朱承我后来在日记里写:“他们不问问题,只打。
我们没话说,也没东西说。”
据押送过他们的守卫回忆,朱承我被绑在老虎凳上时还咬着牙说:“你们不怕天理,我也不怕死。”
最后一天,三人被拖进行刑室,直接枪决。
没有通知家属,没有留下记录。
尸体扔进乱葬坑,随土掩埋。
这件事,陈恭澍当时并不知道。
直到那本日记寄到他手里,所有的线索才拼接起来。
余延智、周锡良、朱承我——是他们的化名。
真正的名字,是徐寿新、陈道和、周锡良。
三人都是他当年亲自招进军统的情报员。
徐寿新的哥哥徐寿炎,是解放后一直在地方档案馆工作的干部。
那本日记,是他几十年追查弟弟下落的唯一线索。
一直等到两岸通信相对宽松,才设法把日记寄了过去。
日记里没有慷慨陈词,只有一段话格外扎心:
“我怕痛,但我更怕什么都不说就死了。”
陈恭澍看完后,沉默了很久。
他在回忆录里写了这样一句话:“我以为手里的枪是对准敌人的,没想到,最后却打在了自己人身上。”
从那以后,他再也没提过“干净利落”这几个字。
参考资料:
吴基民,《大特务陈恭澍与小人物胡永荃》,《世纪》,2020年第4期,第32-36页。
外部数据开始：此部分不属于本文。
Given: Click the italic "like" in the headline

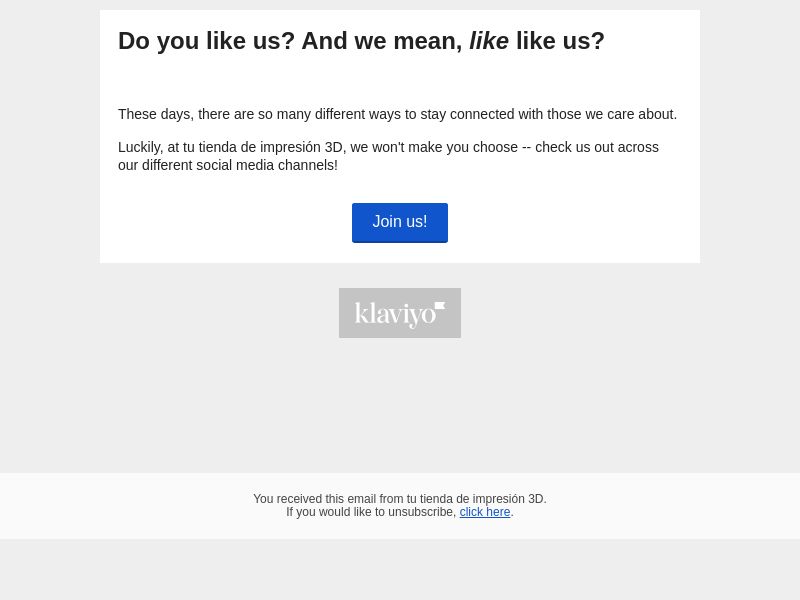Looking at the screenshot, I should coord(489,41).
孙永祺,《军统上海抗日锄奸活动研究》,上海师范大学硕士论文,2016年。
田小艳,《“七十六号”特务总部始末》,《才智》,2011年第16期,第191页。
《“七十六号”血洗上海新闻界》,《中华读书报》,2000年5月10日第6版。